§ Work instructions
In how many lines of the material below does the string "computer" appear? Answer with a single number.
### Information provided
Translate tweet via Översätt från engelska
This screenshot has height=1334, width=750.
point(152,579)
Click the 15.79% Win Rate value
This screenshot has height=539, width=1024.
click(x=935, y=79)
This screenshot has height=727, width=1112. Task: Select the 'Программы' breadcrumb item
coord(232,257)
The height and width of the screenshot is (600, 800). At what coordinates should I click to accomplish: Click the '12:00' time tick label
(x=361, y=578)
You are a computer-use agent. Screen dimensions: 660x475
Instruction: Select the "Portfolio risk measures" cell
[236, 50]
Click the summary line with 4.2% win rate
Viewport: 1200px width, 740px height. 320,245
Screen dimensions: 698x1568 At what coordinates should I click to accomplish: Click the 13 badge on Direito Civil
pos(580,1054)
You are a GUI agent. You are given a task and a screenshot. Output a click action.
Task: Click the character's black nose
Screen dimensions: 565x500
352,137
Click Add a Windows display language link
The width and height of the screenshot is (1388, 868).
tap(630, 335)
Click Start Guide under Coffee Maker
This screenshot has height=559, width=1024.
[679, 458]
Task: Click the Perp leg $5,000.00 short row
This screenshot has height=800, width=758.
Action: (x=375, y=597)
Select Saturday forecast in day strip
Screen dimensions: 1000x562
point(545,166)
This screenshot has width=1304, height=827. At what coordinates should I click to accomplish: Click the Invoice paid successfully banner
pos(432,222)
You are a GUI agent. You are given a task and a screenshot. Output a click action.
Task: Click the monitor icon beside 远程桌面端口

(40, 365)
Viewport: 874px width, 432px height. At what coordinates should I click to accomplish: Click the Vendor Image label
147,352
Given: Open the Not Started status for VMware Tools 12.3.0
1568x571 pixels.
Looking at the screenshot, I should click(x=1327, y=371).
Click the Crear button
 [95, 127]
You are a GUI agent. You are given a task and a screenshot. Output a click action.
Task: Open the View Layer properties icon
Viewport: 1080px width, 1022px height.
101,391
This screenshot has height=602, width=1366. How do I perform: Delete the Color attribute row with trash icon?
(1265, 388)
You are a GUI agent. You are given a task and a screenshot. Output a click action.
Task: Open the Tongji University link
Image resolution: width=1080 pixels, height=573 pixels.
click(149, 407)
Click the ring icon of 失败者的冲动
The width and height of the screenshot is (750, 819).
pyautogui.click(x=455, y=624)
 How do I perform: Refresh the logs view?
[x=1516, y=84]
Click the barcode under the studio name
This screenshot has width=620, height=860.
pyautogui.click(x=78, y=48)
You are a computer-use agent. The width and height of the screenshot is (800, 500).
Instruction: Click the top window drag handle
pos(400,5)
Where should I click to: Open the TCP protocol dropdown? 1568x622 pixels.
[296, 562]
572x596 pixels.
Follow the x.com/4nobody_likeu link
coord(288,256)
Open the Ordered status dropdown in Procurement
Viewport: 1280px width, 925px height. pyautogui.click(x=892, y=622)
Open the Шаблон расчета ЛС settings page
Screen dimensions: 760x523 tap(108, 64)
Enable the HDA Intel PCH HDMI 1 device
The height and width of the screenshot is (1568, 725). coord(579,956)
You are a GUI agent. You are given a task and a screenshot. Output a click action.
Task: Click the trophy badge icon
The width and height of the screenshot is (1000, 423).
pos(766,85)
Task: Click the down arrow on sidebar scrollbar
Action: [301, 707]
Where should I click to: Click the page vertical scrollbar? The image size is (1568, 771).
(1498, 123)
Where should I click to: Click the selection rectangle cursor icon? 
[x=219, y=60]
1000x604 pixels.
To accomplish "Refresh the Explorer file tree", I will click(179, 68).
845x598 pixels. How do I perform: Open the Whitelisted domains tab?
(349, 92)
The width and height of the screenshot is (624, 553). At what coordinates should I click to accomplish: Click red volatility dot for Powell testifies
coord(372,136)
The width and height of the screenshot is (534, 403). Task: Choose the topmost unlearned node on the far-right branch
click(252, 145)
######
§ Your response
2